Tuesday, March 11, 2008

Sunshine


There's a lot to like about SUNSHINE. It sports dazzling visuals, arresting sound design, and a fun twist on the reliable science fiction premise of things going wrong on a spaceship far from home. The twist, of course, is that this spaceship is on a mission that takes it dangerously close to the sun, and the star's radiation is so dangerous that it borders on tangible.

Often, a film like this will pit the feeling humanists against the cold-hearted military types. I thought SUNSHINE was going down this road, so imagine how surprised and delighted I was when the military types turned out to be right time and again. Another common pitfall of this kind of picture is a disregard for physics, and I thought that SUNSHINE handled this particularly well in the third act, when time and space get ginchy.

Unfortunately, however, physics is about the only thing right about the third act. When the movie twists, its as if the filmmakers lost faith in the inherent fascination of their premise and decided to go, instead, with a bogeyman. And then they present the bogeyman horribly, with inexplicable fuzzy-cam and at least one victim shot so amateurish that I couldn't believe it made the final cut.

Even with the disappointing close, however, I still recommend SUNSHINE. It looks great, sounds great, and is a good time at the movies for most of its run. You could do worse.

Saturday, November 03, 2007

Fantastic Four: Rise of the Silver Surfer


Y’know what I liked about the FANTASTIC FOUR: RISE OF THE SILVER SURFER? Its sense of fun. This film takes plenty of time for gags, and this lightness works toward creating a pleasant, rather innocuous entry in the series.

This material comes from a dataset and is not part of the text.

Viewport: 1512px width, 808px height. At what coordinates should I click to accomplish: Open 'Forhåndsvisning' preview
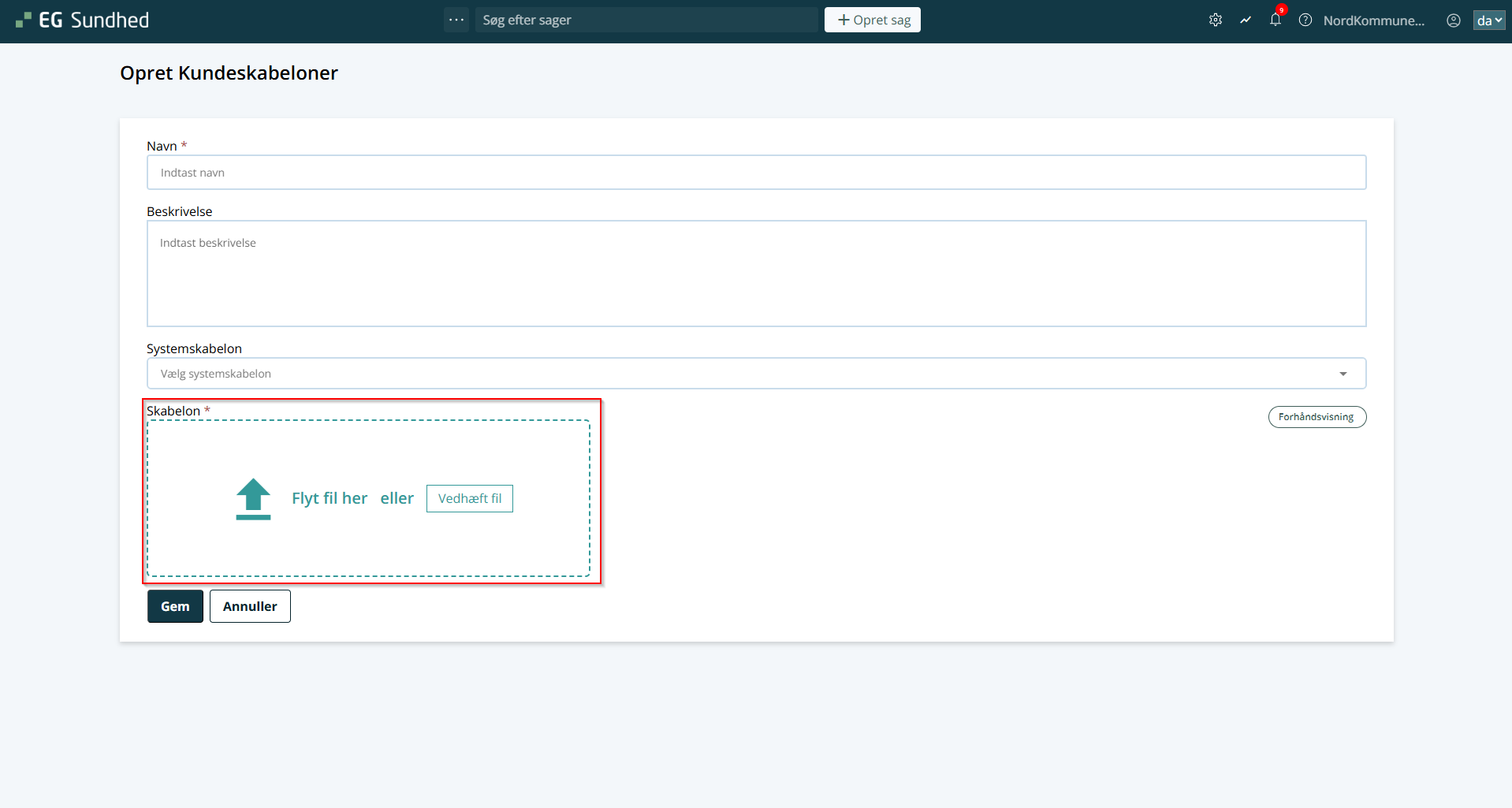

The Silver Surfer, who actually looks more like a mercury surfer, is an extraterrestrial being who, um, surfs around the galaxy preparing life-bearing planets for consumption at the hands of another, larger extraterrestrial being. When he shows up on Earth, its up to the Fantastic Four, with a combination of help and interference from old nemeses Victor von Doom and some U.S. Army general with Canadian jump wings and jurisdiction in London and Siberia. (Aside: Andre Braugher plays the general. Whenever I see him, I recall the top-notch Iago he played in a production of Othello opposite Avery Brooks. Suffice it to say that Iago is a more interesting character than the stock “military guy as imagined by people who’ve never been in the military” he’s stuck with here.)

That’s a fine setup for a superhero movie, but what makes F2S2 a pleasant time at the movies is the interaction between the members of the Fantastic Four. These people care about one another, and I enjoyed their interactions as they tried to both save the world and lift one another up.

Is F2S2 a particularly good movie? Not really, and I’d skip right by it if I ran across it on a hotel TV. But it’s fine and, if your kids want to watch it, it won’t kill you to sit down and watch it with them. Tepid praise, but praise nonetheless.